Michele Cruz sounds much like a typical Glendale Community College student preparing to graduate Saturday. Her immediate goal after graduation is to hit a nightclub for some celebratory dancing.
But Cruz, a 27-year-old Glendale resident, is far from typical. On Saturday she will become the first hearing-impaired student to graduate from Glendale Community College. Later that evening she plans to visit a nightclub for the deaf, where she will dance by "listening" to vibrations in the floor and celebrate her achievement.
Cruz, who majored in English, is one of 459 students who will receive associate of arts degrees from the college. For the first time, the ceremony will feature an interpreter for the hearing-impaired.
During a recent interview over an amplified telephone, Cruz, who speaks clearly and articulately, talked about her achievement.
"It's a statement," she said. "It tells people no matter how many times you've been told you can't do it, you can. It's a matter of determination."
Glendale College usually enrolls about six hearing-impaired students each semester, but most take classes for job training or personal interest--not to earn a degree, college officials said.
Cruz's achievement, they hope, will set a precedent.
"I think Michele is very typical of most of the disabled students at Glendale College," said Nancy Knight, associate dean for disabled students. "I don't think they have to be super-heroes anymore."
Cruz, who has a 4-year-old son who can hear, said her mother developed rubella while she was being carried and that she was 60% hearing-impaired at birth. By the time she was 4, she had learned to read lips and her parents tried to improve her speech with methods such as tape-recording her voice and playing it back to her.
The encouragement worked. Frustrated with special schools for the deaf, which offered only basic math, science, history and English courses, she transferred in ninth grade to a regular junior high school, Cruz said.
The next school year, she went on to Marshall High School. The transition was not easy: Without an interpreter, she depended largely on friends for notes and help after school. And she asked teachers to try to face her when they talked.
"It's not an impairment you can see, so they'd forget," Cruz said.
In her senior year, she left Marshall, began a clerk's job at a bank and earned her diploma by taking evening classes at an adult school. In 1982, after a year at Pierce College, Cruz transferred to Glendale College.
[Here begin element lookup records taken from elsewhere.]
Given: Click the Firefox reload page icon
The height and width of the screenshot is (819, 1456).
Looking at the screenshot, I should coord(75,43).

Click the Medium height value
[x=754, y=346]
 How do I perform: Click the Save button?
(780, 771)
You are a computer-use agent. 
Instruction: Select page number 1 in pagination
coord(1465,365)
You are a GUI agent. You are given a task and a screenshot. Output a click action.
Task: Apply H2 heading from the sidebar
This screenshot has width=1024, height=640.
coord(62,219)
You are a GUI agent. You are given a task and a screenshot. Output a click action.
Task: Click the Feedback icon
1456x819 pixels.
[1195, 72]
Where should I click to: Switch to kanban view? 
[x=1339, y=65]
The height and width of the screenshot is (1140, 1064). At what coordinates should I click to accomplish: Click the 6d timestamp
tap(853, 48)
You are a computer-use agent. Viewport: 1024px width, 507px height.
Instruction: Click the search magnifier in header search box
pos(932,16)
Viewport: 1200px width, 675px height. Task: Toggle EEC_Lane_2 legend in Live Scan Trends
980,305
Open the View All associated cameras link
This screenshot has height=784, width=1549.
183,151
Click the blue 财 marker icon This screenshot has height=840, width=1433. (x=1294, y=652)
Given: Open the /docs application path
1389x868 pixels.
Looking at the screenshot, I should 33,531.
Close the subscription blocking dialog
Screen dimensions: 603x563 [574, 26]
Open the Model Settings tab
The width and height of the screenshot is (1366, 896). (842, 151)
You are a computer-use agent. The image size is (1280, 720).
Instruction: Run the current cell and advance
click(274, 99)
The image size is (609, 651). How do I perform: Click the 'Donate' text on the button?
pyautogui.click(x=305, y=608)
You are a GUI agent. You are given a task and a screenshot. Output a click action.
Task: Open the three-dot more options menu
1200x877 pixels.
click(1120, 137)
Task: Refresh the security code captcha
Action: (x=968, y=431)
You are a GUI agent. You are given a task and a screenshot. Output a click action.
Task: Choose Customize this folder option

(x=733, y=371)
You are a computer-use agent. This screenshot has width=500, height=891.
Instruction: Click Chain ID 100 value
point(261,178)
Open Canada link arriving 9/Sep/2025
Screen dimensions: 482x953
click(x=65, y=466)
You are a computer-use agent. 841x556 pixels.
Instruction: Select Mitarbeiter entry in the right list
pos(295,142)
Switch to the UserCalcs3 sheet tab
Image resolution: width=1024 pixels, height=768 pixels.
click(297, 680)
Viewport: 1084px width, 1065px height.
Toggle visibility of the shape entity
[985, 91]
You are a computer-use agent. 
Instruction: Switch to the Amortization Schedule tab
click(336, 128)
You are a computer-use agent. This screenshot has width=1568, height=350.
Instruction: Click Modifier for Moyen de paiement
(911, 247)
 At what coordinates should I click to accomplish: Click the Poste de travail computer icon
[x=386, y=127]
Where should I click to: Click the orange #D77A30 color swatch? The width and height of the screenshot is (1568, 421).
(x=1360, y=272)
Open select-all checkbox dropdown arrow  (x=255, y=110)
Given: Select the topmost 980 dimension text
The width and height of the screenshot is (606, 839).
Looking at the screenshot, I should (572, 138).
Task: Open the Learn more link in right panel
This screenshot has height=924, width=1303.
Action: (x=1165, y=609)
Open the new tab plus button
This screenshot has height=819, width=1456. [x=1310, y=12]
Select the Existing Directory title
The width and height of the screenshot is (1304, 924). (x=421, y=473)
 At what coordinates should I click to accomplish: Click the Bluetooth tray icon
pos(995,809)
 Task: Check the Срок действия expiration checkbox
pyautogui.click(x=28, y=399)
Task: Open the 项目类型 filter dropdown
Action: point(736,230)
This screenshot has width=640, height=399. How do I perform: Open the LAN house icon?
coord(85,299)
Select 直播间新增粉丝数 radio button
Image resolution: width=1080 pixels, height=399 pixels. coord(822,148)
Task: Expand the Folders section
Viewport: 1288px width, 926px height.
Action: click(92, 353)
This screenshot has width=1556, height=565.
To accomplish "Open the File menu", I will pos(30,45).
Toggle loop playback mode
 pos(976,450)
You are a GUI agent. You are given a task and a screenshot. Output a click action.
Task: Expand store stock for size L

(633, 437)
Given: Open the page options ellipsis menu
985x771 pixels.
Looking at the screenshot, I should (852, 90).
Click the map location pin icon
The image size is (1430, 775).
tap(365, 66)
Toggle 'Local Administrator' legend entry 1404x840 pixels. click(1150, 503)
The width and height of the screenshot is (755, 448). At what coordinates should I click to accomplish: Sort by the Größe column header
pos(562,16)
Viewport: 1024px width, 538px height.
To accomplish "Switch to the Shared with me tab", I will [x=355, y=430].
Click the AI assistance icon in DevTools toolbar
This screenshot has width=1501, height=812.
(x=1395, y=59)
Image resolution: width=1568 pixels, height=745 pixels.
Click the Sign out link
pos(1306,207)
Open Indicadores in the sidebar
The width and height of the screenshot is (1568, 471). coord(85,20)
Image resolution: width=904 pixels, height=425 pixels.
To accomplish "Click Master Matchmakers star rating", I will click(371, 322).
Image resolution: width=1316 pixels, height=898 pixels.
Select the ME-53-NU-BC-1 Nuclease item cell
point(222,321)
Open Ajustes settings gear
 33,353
The Disabled Student Services office at Glendale College provided her with an interpreter and a note-taking assistant who accompanied her to most of her classes. Many of her teachers were understanding, she said. One, a favorite English professor, stood in front of her during class so she could read his lips.
Best of all, Glendale College offered more advanced classes in literature--which added a richness to the English language that Cruz had never known.
Literature, she found, has a much more sophisticated structure than sign language. For instance, in sign language, she explained, the phrase, "I am going to school" becomes "School I go."
"I believe that literature and mastering the language that way is going to be the key to opening up educational opportunities for the deaf," she said.
Although she was excited about college, it wasn't always easy for her. Teachers with heavy accents or beards were virtually impossible to understand. At times, she was unable to obtain an interpreter or note-taking assistant for a class, forcing her to borrow notes from three or four students.
"That same fear I was feeling in high school is still there," she said. "You're marching along with other students and you know you're not inferior, but you don't know that for sure until you survive the classes."
Her hearing impairment was not her only challenge during school. Cruz temporarily left Glendale College in 1985 to marry her high school sweetheart and have a baby.
In 1987, her husband discovered he had cancer, and Cruz spent the next two years caring for him and their son. She also resumed part-time classes at the college. Her husband died last year. Her son, Anthony, attends a Burbank preschool for deaf children and youngsters with deaf relatives. He can hear perfectly, his mother explained--but he also can read lips and sign.
"When he's ready for kindergarten, he'll attend regular classes," she said. "But I wanted him to learn about the deaf world, because it's a big part of my life."
For Cruz, who already has begun English and deaf-studies classes at Cal State Northridge, bridging the gap between hearing people and the deaf is more than just a family concern. She will begin a job this fall as a special education teaching assistant. After she earns her bachelor's degree, she wants to teach deaf junior high students who are preparing to attend regular schools.
"I hope someday to have my own school and my own methodologies of teaching," Cruz said. "I would like to bring education for deaf students as close to regular education as I can bring it. That's what enabled me to come this far."